◆ **GEGEVEN TEKST**:
Vzr. Rb. Zeeland-West-Brabant, 11 januari 2023, ECLI:NL:RBZWB:2023:196 – toepassing spoedeisende bestuursdwang (5:31 Awb) bij sluiting woning ogv Opiumwet niet aanvaardbaar. BGM heeft persoonlijke omstandigheden immers niet kunnen meewegen voorafgaand sluiting.

Print deze pagina

In de woning is op 23 november 2022 een grote hoeveelheid (hard)drugs aangetroffen, alsmede diverse goederen ten behoeve van de verwerking van harddrugs, wat kan duiden op handel van verdovende middelen. Uit de bestuurlijke rapportage van 24 november 2022 blijkt dat de volgende stoffen indicatief en positief zijn getest op opiaten/amfetaminen zoals genoemd en strafbaar gesteld op lijst I van de Opiumwet:

 59 59 witkleurige pillen verpakt in een doosje;

 59 10 witkleurige pillen;

 59 2,8 gram bruto bruine substantie/poeder verpakt in een plastic zakje;

 59 1,5 gram bruto bruine substantie/poeder verpakt in een plastic zakje;

 59 halve roze pil verpakt in een gripzakje;

 59 3 blauwkleurige pillen.

◆ **Opgeslagen gegevensrijen**:

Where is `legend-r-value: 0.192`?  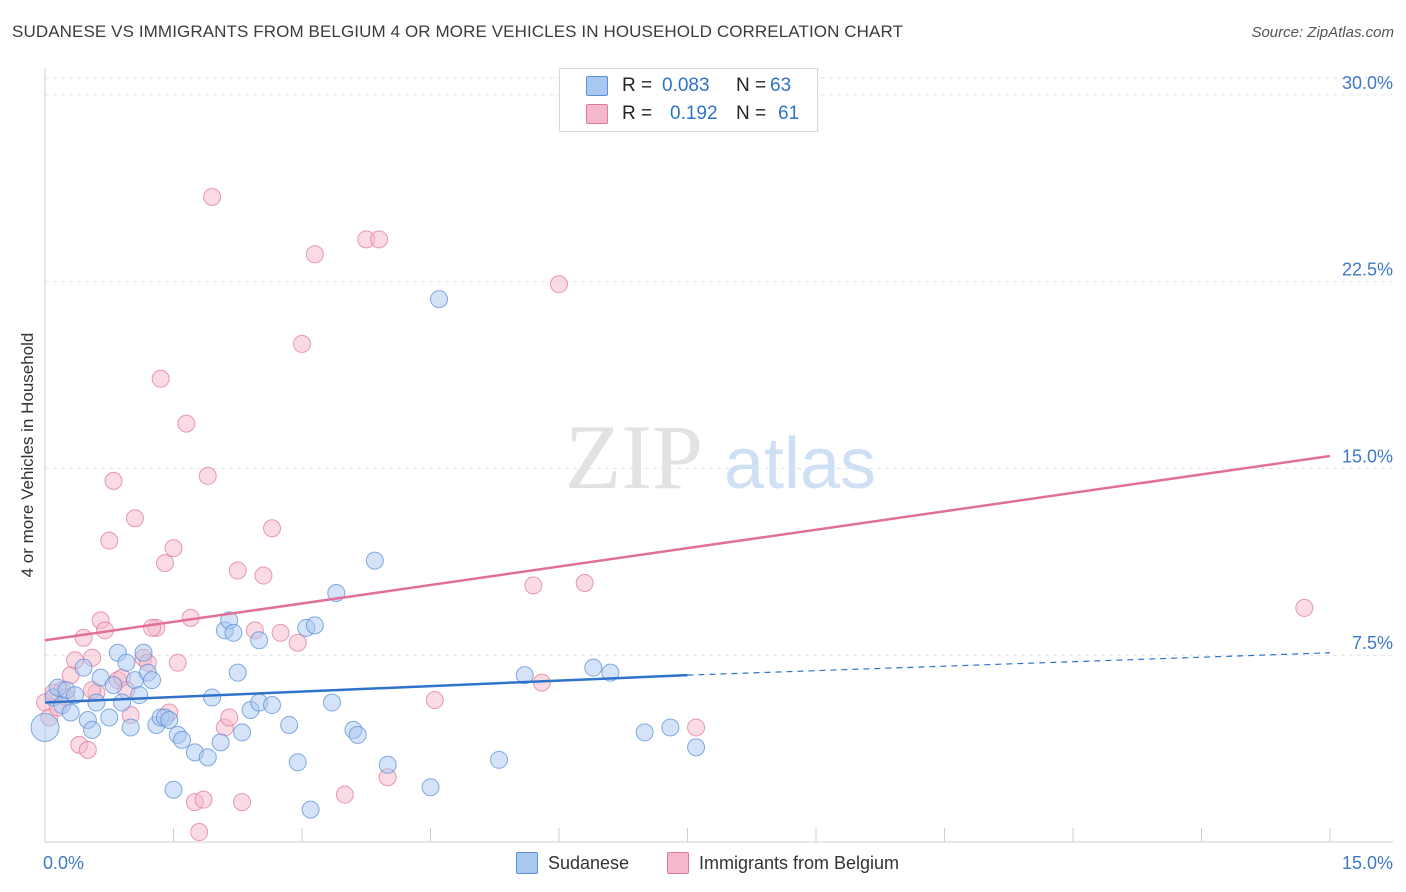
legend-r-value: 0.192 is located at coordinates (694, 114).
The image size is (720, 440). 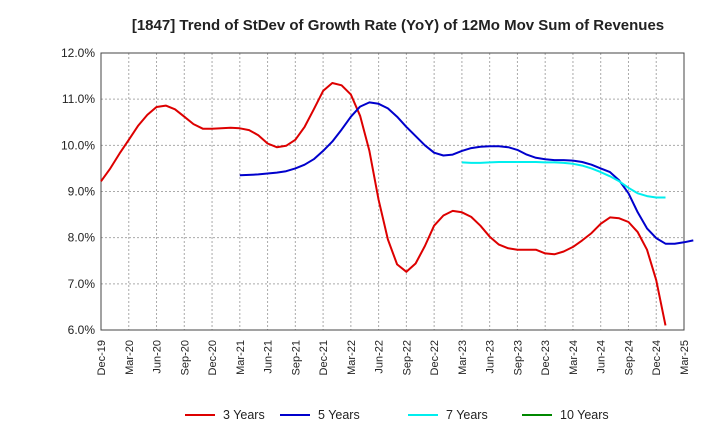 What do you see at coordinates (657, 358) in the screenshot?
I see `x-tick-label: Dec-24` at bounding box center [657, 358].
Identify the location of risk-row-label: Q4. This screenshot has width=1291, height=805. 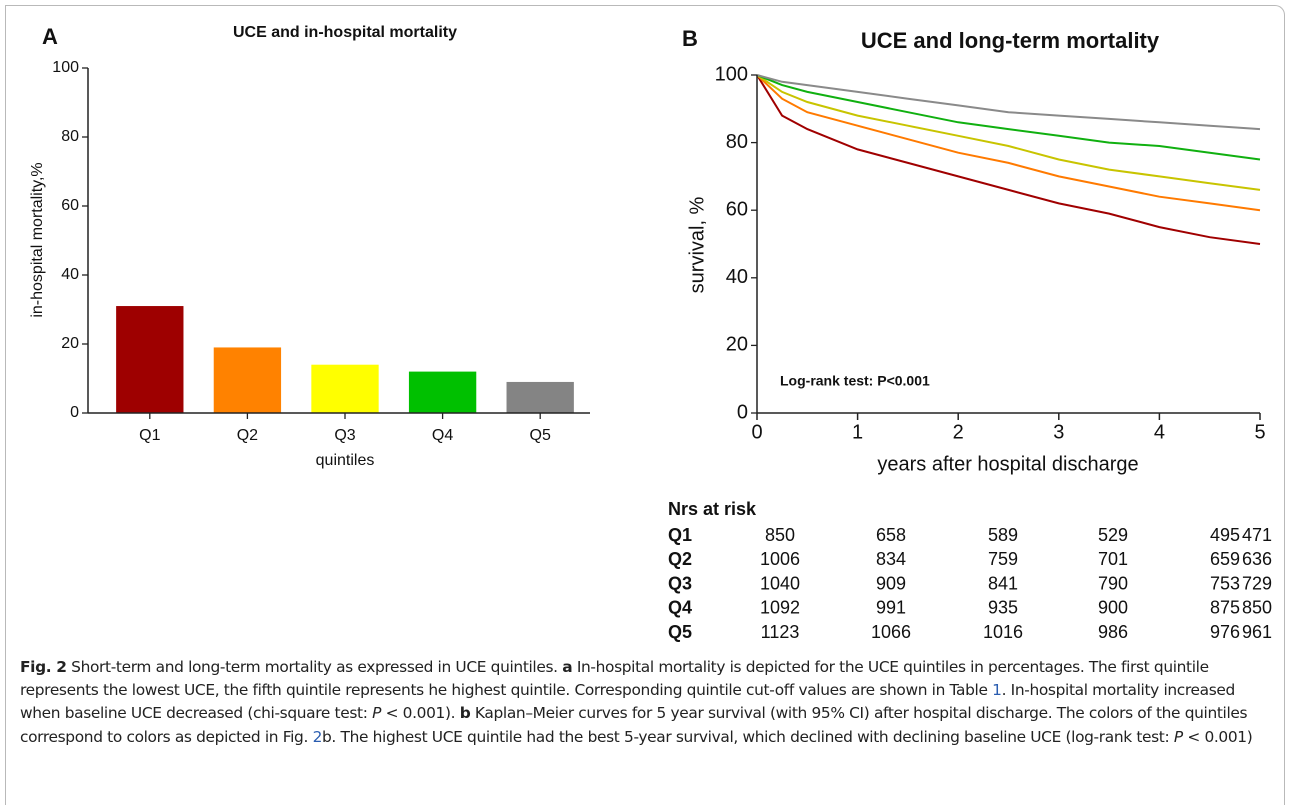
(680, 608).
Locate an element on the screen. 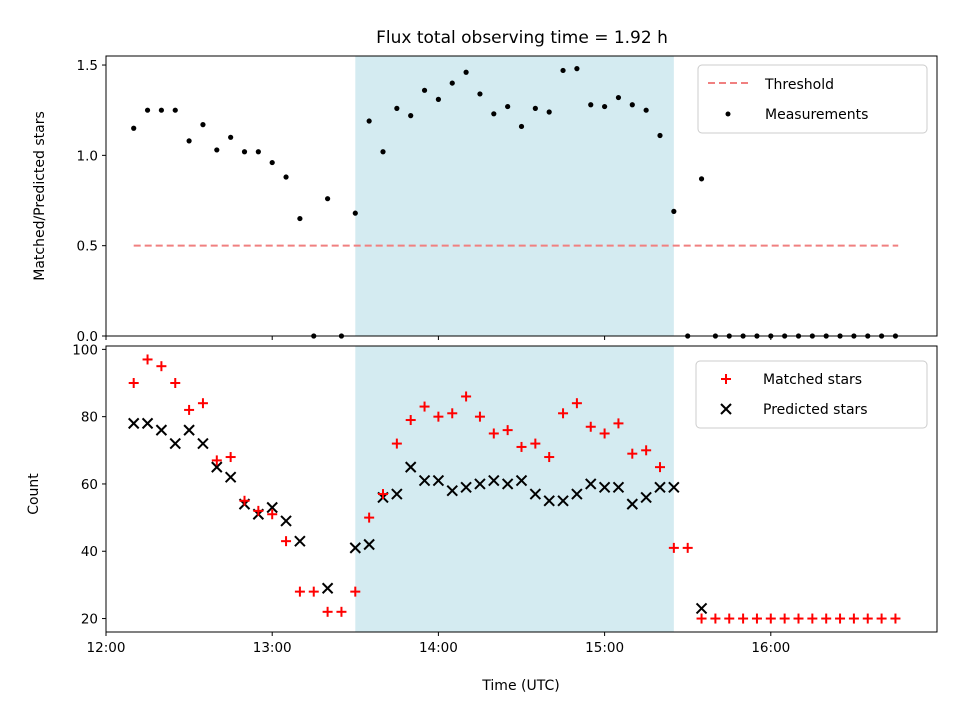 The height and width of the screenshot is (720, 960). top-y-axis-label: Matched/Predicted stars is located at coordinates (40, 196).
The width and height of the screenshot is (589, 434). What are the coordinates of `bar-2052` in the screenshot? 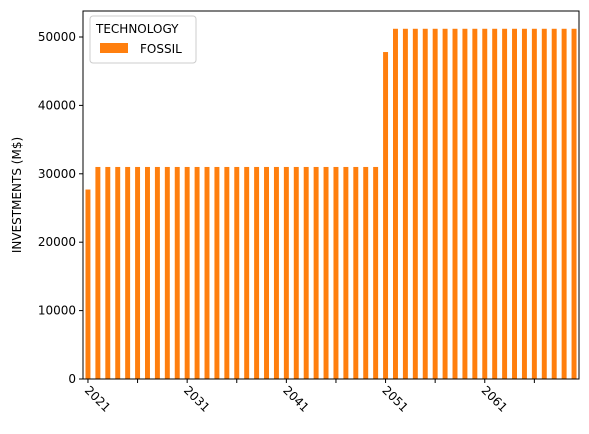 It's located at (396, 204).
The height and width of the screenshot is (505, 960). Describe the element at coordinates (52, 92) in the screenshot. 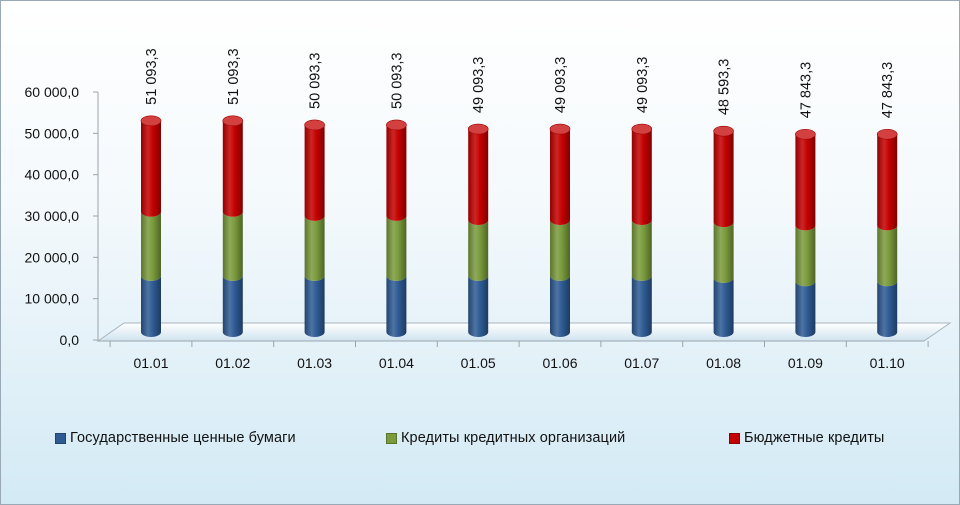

◆ **OPDRACHT**: Schrijf uit de tekst over de woningsluiting letterlijk het stuk over tussen "In de woning" en "3 blauwkleurige pillen.", beide inbegrepen.

◆ **JOUW ANTWOORD**:
In de woning is op 23 november 2022 een grote hoeveelheid (hard)drugs aangetroffen, alsmede diverse goederen ten behoeve van de verwerking van harddrugs, wat kan duiden op handel van verdovende middelen. Uit de bestuurlijke rapportage van 24 november 2022 blijkt dat de volgende stoffen indicatief en positief zijn getest op opiaten/amfetaminen zoals genoemd en strafbaar gesteld op lijst I van de Opiumwet:

 59 59 witkleurige pillen verpakt in een doosje;

 59 10 witkleurige pillen;

 59 2,8 gram bruto bruine substantie/poeder verpakt in een plastic zakje;

 59 1,5 gram bruto bruine substantie/poeder verpakt in een plastic zakje;

 59 halve roze pil verpakt in een gripzakje;

 59 3 blauwkleurige pillen.